* [INFORMATION SHOWN]:
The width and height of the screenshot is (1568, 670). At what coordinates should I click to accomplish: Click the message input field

---

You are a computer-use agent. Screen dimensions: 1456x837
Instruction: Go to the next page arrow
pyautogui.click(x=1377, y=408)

* * *

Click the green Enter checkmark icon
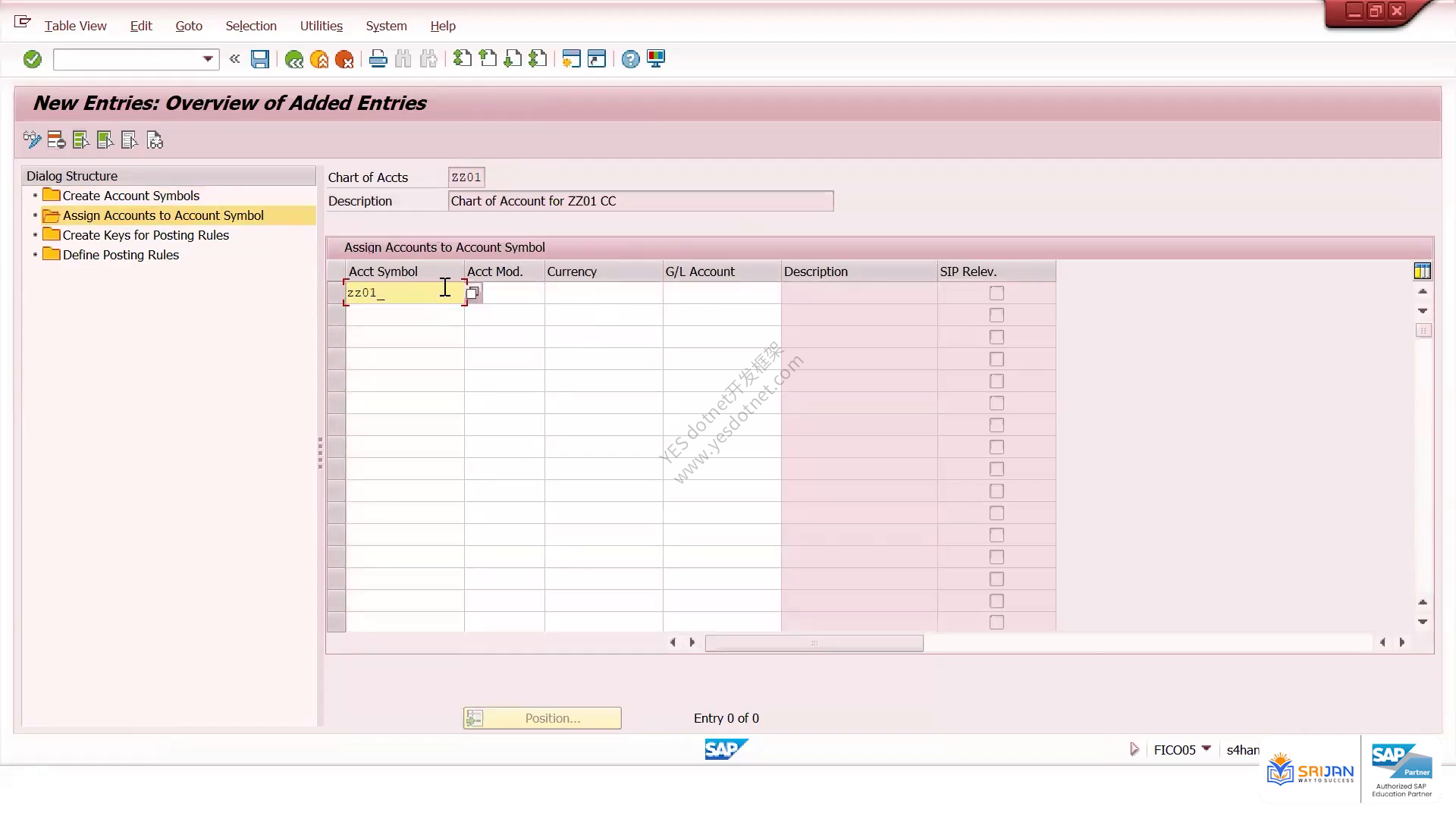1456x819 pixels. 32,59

* [DIRECTION]: Copy out the lines starting with the one containing "You are a computer-use" and going on through the one containing "pyautogui.click(x=1377, y=408)", exactly as they are.

* [FINAL ANSWER]:
You are a computer-use agent. Screen dimensions: 1456x837
Instruction: Go to the next page arrow
pyautogui.click(x=1377, y=408)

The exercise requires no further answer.